The U.S. automakers collectively have a $90.5 billion unfunded liability for retiree health care, and all are interested in reducing or eliminating it. One solution they have floated came from a contract settlement last year between the Goodyear Tire & Rubber Co. and the United Steelworkers.
The company agreed to pay the union $1 billion to set up a trust and take over $1.2 billion in hourly retiree health care liabilities.
The UAW reached a similar agreement with troubled auto supplier Dana Corp. earlier this month, but Mr. Gettelfinger said that doesn't mean the union will go for something similar with the automakers.
"The settlement at Dana is not a precursor for any other set of negotiations," he said, adding that Dana is in Chapter 11 bankruptcy protection and retirees are in danger of losing health care coverage.
But Mr. Gettelfinger would not answer a question about whether the union will rule out a similar trust fund for companies not in bankruptcy.
Mr. Franciosi said reducing costs and becoming more competitive is imperative for both sides.
He also said that while Chrysler would like to get labor costs closer to its Asian competitors, that doesn't necessarily mean concessions for the union.
"We can get very creative. Creativity and innovation by definition are not necessarily concessionary," he said.
Mr. Gettelfinger is leaving himself some breathing room in case the companies put enough money into a trust to make the health care deal worthwhile, said Gary Chaison, a labor specialist at Clark University in Worcester, Mass.
But any arrangement for the union to take over health care liabilities would also be a difficult sell to the membership, Mr. Chaison said, noting that Ford workers barely approved health care concessions in 2005.
"I think he's very concerned that a health care arrangement that's radically different is going to be rejected by the membership," Mr. Chaison said.
A strike, which could cripple one of the companies and possibly force bankruptcy, is not an option, Mr. Chaison said.
As for Chrysler, Mr. Chaison said Mr. Franciosi is signaling that a traditional concession, such as a wage cut or a lower pay scale for new employees, might not be the answer.
"There are lots of ways to tweak health benefits and pension plans," Mr. Chaison said. "It could be a change rather than a cut."
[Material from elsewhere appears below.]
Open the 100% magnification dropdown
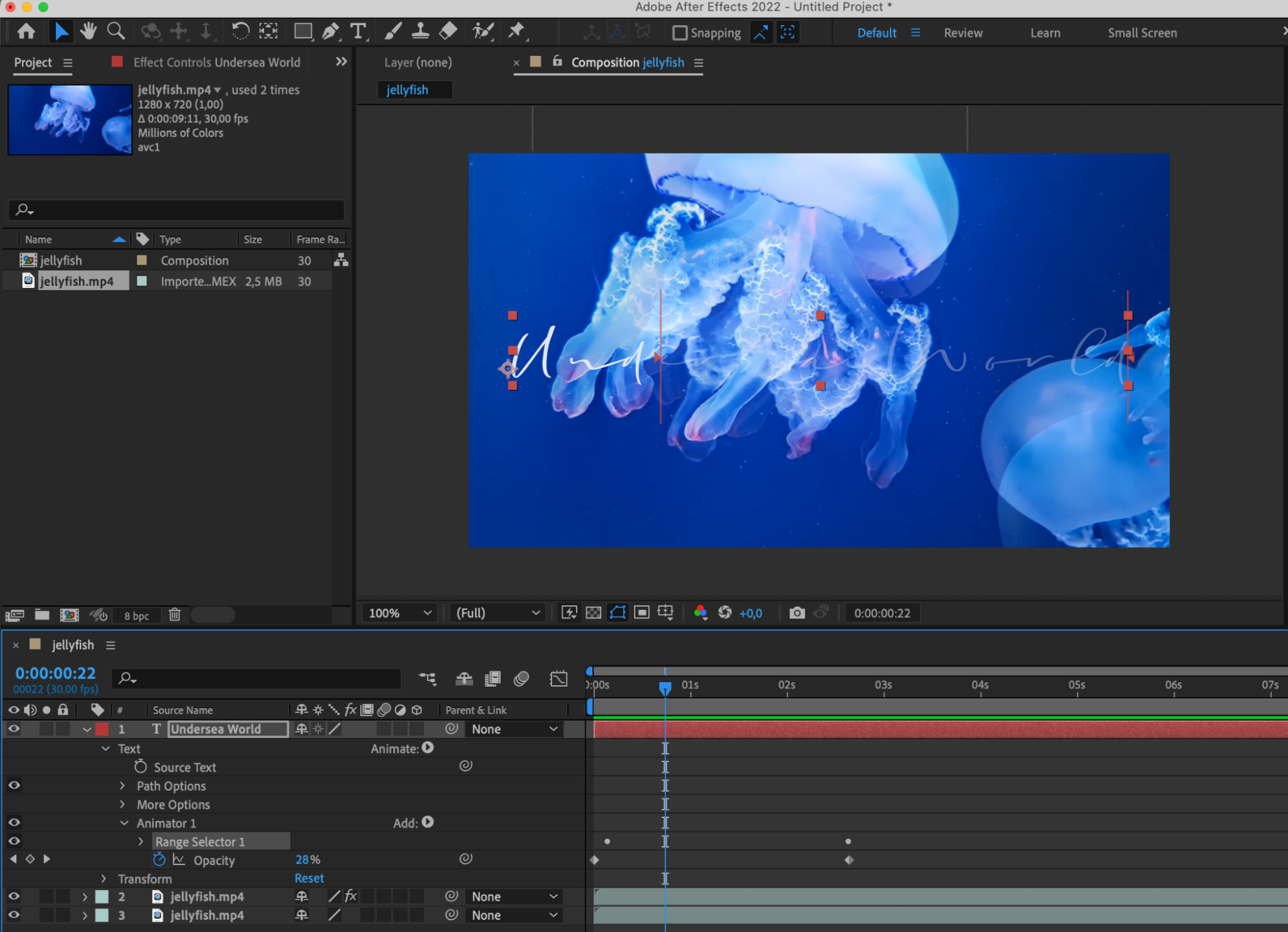Image resolution: width=1288 pixels, height=932 pixels. tap(399, 613)
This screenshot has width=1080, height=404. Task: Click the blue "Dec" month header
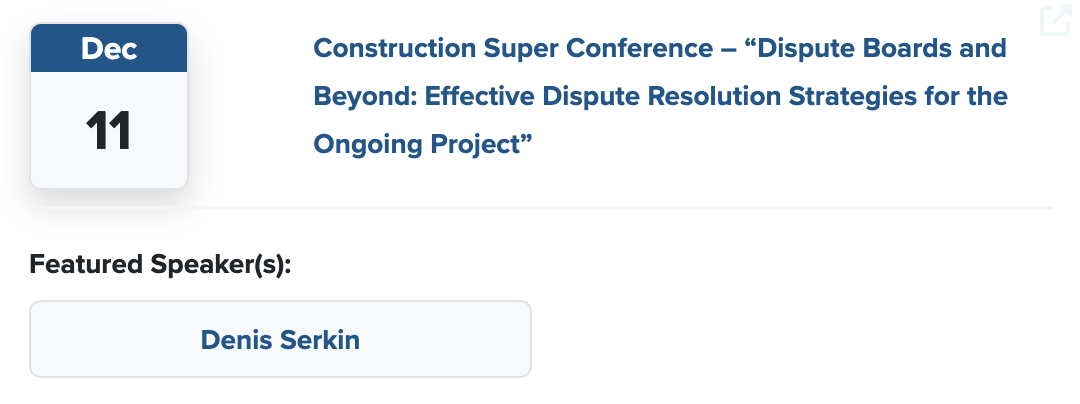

The Detroit companies have said they have a $25 to $30 per hour labor cost disparity with their Japanese rivals.
Ford paid an average of $70.51 per hour in wages, pension and health care costs for hourly workers last year, according to its annual report. GM's annual report says its labor costs average $73.26 per hour, while the Chrysler Group's costs average $75.86.
All three will seek to reduce costs to about $48 per hour, about the average hourly cost incurred by Toyota, Honda and Nissan.
Studies have shown the U.S. automakers make about $2,000 less per vehicle than their competition, with much of that due to labor costs.
But the UAW says labor costs represent 10 percent of the price of a new vehicle.